Ziya Uysal

Ziya Uysal

İNSAN- HAYAT-EKMEK

İNSAN- HAYAT-EKMEK


       Çoğu zaman “Buraya kadar” dediğimizde yapacak bir şey kalmadı sanır, mücadeleyi bırakırız. Ya da “Deniz bitti “dediğimizde gölleri ve ırmakları unuturuz. Oysa denizi de göller ve ırmaklar besliyor. Eğer akıllanmışsak, onlarla tekrar deniz oluşturabiliriz.

        İpi göğüsleyenler, kolay pes etmeyenlerdir. Dersini iyi çalışarak, başkaları dökülürken canını dişine takıp, koşuya devam edebilenlerdir.

       “Ya tokat yememiş, ya sayı saymasını bilmiyor” diye bir deyim var. Hayatın acımasız yüzünü, yani gerçek yüzünü görmemiş, feleğin tokadını yememiş olanlar, çoğu kez ellerine geçen fırsatları acemilikleri yüzünden veya hayata başka bir pencereden baktıkları için kaçırırlar.

       Tembellik ve kolaycılık, kimseyi başarılı yapmamıştır. Bütün acemiliklerine karşın bu fırsatlardan yararlananlar; gereğinde boşa çalışmayı, yorgunluk ve zorlukları, riskleri göze almış olanlardır. Bir tanıdığım, “Ben hamallığı göze aldıktan sonra, nasıl olsa sırtıma bir yük vuran çıkar” diyerek, işsiz kalma kaygısı taşımazdı. O, hep tutumlu ve minnetsiz yaşamıştı.
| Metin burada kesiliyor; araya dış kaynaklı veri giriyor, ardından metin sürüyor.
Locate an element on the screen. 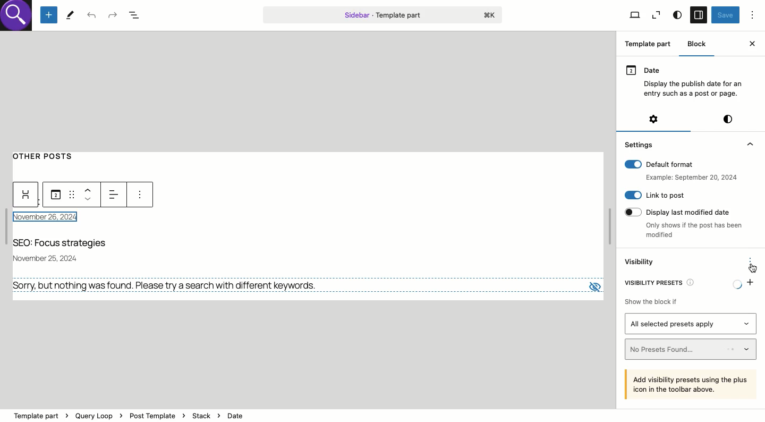  Template part is located at coordinates (383, 14).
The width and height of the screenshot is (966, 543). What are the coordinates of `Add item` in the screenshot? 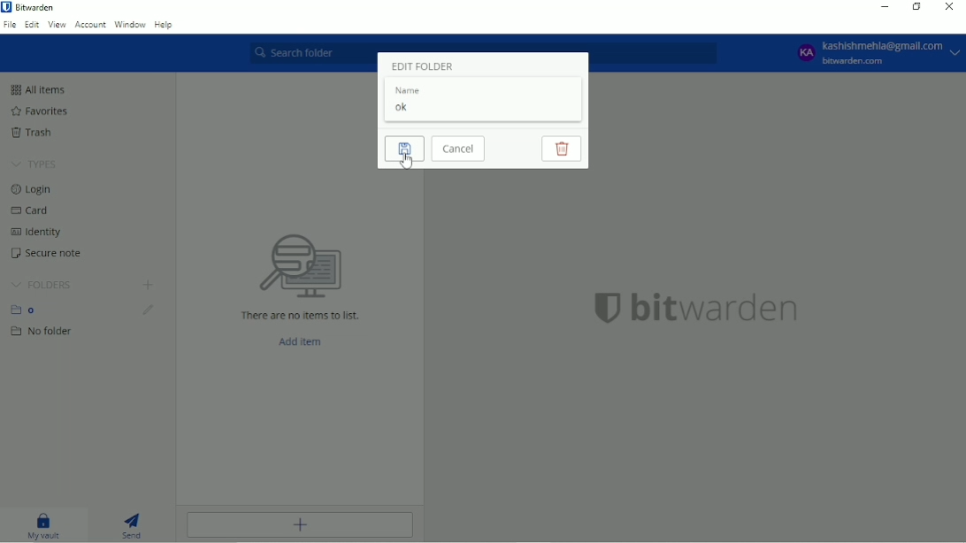 It's located at (299, 526).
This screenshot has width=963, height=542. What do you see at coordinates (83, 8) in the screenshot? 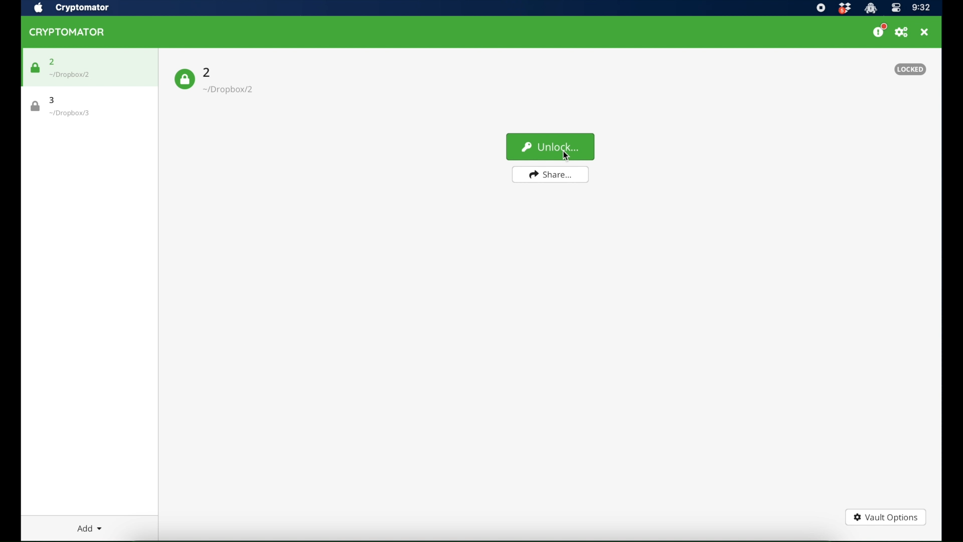
I see `cryptomator` at bounding box center [83, 8].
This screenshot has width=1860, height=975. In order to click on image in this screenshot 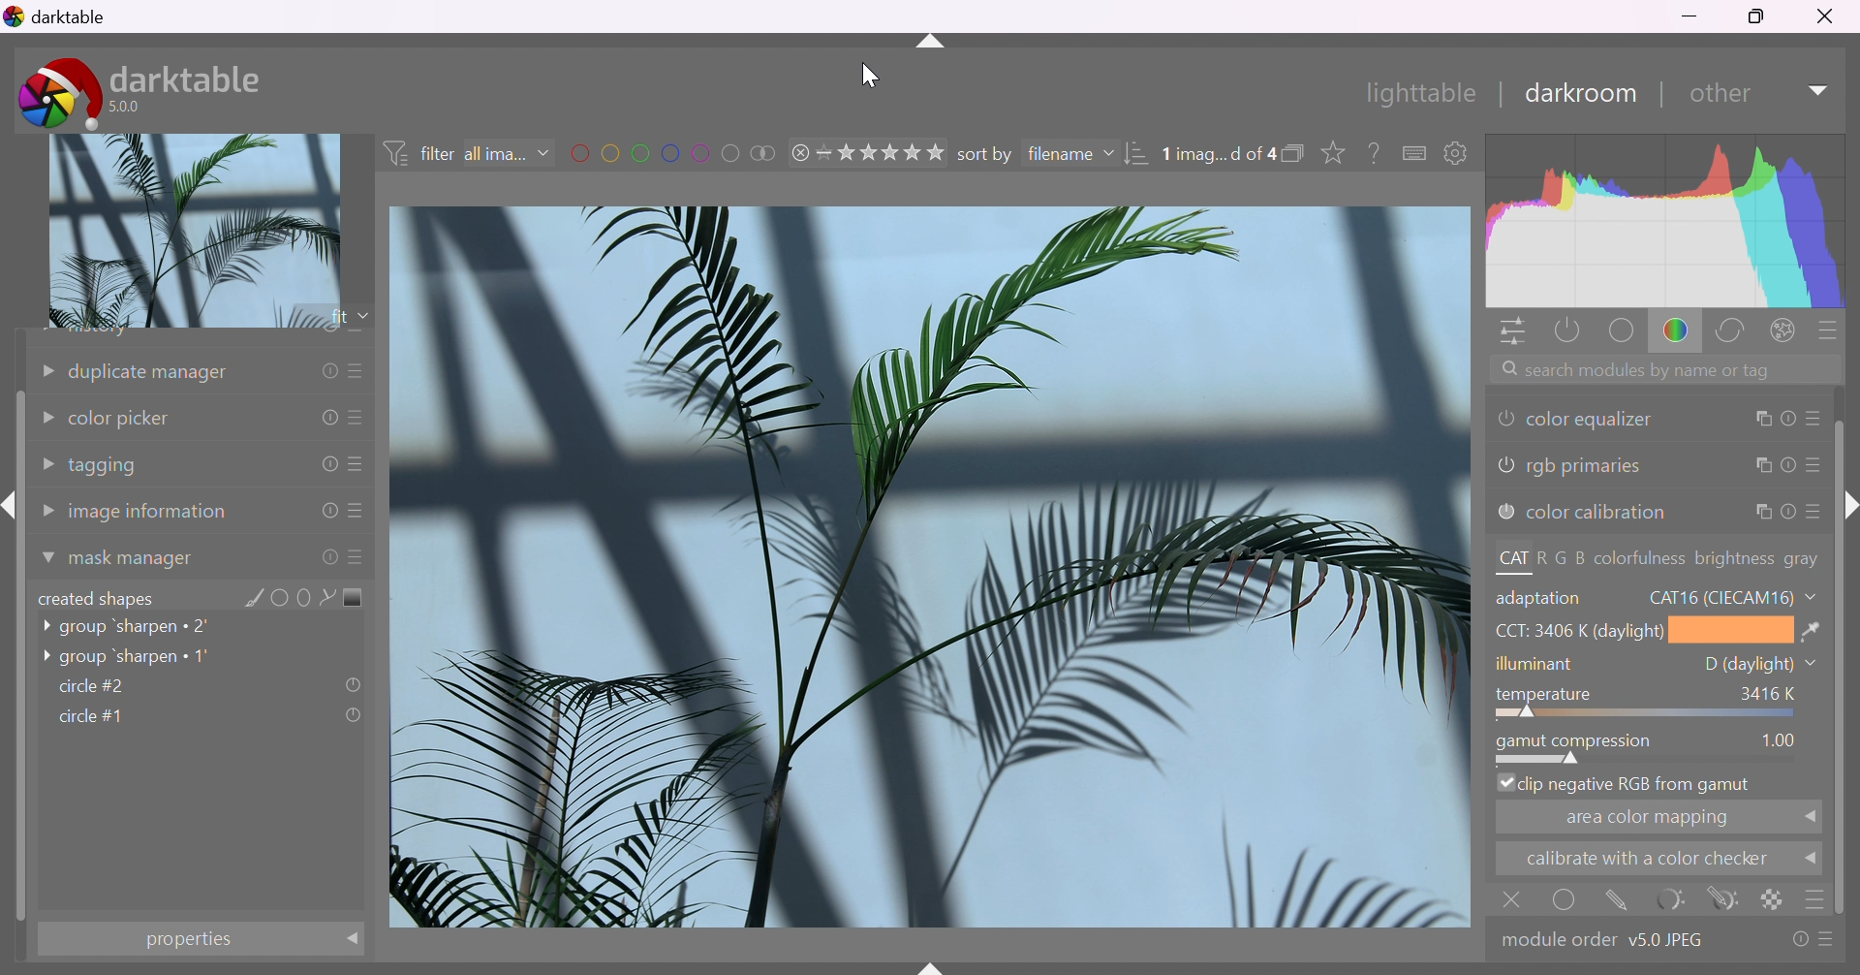, I will do `click(929, 564)`.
       Bunlar çalışmaktan yılmazlar. Daha doğrusu çalışmadan duramazlar. Ekmeğini taştan çıkartırlar. Satın alınamazlar. Kolay pes etmezler. Kendilerine güvenirler.

       Ekmeğini kazanma endişeleri yoktur. Hak etmedikleri bir malı veya parayı almazlar. Ancak emeklerinin karşılığını yerler. Maddi ihtiyaçları yoksa, insanlık için çalışırlar.
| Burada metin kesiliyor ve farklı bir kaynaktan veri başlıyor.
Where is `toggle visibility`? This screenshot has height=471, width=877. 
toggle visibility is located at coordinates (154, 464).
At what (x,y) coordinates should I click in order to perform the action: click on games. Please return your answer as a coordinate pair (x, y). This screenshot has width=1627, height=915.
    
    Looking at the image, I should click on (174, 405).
       Talih oyunlarına, defineciliğe, kolay kazanmaya, beleşçiliğe ve savurganlığa hiç heves etmezler. Yorulmayı severler, daima hallerine şükrederler ve huzurlu bir hayat yaşarlar.

       "Nihayet, açlıkla tokluğun arası yarım yufkadır." derler. Ekmeğini çalışarak kazanmaya şartlanmışlardır. Biri mal bağışlasa almazlar. En yorucu çalışmaları bile her zaman seve seve göze alırlar. “Helal işe ar olmaz” diyerek, sıradan işlere bile burun kıvırmazlar. Risk almaktan çekinmezler. Ekmek, istediği kadar ” Aslanın ağzında” olsun, özürlü bile olsalar, onlar geçim endişesi taşımazlar. Lüks ve safahatı sevmezler, hayallerinde şaşaa ve saltanata yer yoktur.

      Lisede oturduğum bir sıranın iç yüzünde “ Kim kazanmazsa bir ekmek parası, dostunun yüz karası, düşmanının maskarası” yazılıydı. Kim bilir kim yazmıştı. Hiç unutmam, ben o yazıyı her okuyuşumda ilk kez okumuş gibi etkilenirdim.   

       Gerçekten de tembel, gevşek, beleşçi, kolaycı bir yaklaşımı benimsemiş olanların işleri rastlantılara kalmıştır. Bunlar eli boş takımına mensup kimselerdir.

       Çalışmayı göze alamazlar. Çalışmayı sevmezler. Zorluklara dayanmayı denemek bile istemezler. İş beğenmezler. Çoğu eğlence düşkünüdür. Daima kazancından fazla harcarlar, hak ettiklerinden fazlasını isterler. Alçak gönüllü ve tutumlu olmayı eziklik sayarlar, her durumda havalarından taviz vermezler. Geçim kaygıları yoksa hiçbir iş yapmamayı yeğlerler.  

        Başkalarının malına göz dikenler, çoğunlukla bu grubun içinden çıkar. Bunlar çalışarak, hak ederek kazananları, kazandığıyla yetinenleri, alnı terleyenleri enayi gibi görürler.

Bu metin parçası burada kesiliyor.